## START Data provided

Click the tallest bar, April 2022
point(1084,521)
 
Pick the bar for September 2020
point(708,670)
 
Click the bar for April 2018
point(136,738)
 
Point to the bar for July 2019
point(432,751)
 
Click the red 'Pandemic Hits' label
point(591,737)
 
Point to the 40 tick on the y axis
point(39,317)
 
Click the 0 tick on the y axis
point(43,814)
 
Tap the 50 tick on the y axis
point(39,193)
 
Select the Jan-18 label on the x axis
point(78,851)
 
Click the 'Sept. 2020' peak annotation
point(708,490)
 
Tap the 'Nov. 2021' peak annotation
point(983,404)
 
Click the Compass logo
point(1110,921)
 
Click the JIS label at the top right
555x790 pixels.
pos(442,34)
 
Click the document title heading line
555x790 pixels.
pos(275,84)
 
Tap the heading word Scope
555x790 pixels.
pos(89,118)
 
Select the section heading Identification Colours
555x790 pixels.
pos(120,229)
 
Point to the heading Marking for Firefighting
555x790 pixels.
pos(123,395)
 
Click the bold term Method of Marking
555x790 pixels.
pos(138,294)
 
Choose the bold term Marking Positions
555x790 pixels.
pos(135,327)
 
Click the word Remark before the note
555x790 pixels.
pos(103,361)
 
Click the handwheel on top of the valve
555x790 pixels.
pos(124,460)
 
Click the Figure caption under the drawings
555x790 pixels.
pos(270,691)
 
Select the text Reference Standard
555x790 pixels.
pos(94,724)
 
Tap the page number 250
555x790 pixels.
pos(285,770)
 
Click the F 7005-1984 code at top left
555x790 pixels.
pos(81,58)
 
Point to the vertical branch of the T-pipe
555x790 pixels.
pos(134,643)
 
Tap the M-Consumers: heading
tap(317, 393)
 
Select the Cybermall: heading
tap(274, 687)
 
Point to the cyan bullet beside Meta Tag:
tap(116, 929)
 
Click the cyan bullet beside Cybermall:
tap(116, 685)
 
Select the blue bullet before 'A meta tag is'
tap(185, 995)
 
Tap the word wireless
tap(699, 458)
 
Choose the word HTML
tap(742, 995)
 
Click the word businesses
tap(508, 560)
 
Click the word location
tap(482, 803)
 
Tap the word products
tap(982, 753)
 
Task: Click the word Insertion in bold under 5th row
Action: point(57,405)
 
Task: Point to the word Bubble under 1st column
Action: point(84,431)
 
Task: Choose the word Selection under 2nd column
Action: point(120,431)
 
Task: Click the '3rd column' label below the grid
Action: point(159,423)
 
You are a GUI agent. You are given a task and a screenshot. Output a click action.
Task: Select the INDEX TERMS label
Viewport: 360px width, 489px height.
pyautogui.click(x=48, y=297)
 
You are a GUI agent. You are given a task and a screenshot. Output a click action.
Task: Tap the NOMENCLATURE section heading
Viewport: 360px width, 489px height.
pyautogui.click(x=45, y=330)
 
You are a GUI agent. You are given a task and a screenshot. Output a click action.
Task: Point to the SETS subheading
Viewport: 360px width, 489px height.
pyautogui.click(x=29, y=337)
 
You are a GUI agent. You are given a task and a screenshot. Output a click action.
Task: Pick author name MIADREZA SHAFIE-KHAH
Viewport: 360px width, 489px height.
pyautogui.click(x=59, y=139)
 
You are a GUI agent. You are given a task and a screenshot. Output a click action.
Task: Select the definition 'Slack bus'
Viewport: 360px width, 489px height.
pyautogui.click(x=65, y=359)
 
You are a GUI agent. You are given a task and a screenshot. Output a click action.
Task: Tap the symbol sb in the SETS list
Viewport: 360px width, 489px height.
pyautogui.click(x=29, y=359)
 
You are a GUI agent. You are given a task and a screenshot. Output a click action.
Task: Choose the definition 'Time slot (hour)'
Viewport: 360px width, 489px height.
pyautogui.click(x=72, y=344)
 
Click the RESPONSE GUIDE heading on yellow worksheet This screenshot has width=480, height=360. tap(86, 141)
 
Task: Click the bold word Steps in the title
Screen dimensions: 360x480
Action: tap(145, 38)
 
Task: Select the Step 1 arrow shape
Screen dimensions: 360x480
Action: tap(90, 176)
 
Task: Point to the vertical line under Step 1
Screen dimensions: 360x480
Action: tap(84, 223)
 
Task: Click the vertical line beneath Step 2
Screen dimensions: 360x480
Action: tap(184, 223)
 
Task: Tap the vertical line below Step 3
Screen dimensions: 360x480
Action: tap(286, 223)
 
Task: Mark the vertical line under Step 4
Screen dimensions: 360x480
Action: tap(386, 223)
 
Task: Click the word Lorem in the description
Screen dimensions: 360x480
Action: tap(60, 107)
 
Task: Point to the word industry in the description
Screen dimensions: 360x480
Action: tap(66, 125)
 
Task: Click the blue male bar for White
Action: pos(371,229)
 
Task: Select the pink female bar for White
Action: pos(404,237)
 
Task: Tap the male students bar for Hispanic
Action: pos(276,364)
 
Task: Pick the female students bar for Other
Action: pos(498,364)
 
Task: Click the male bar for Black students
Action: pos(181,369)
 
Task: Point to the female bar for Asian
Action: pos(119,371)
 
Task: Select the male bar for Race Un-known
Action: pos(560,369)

## END Data provided

# [What is expected]
How many lines in the records above contain the string "under"? Reply with the number alone.

# [Solved problem]
6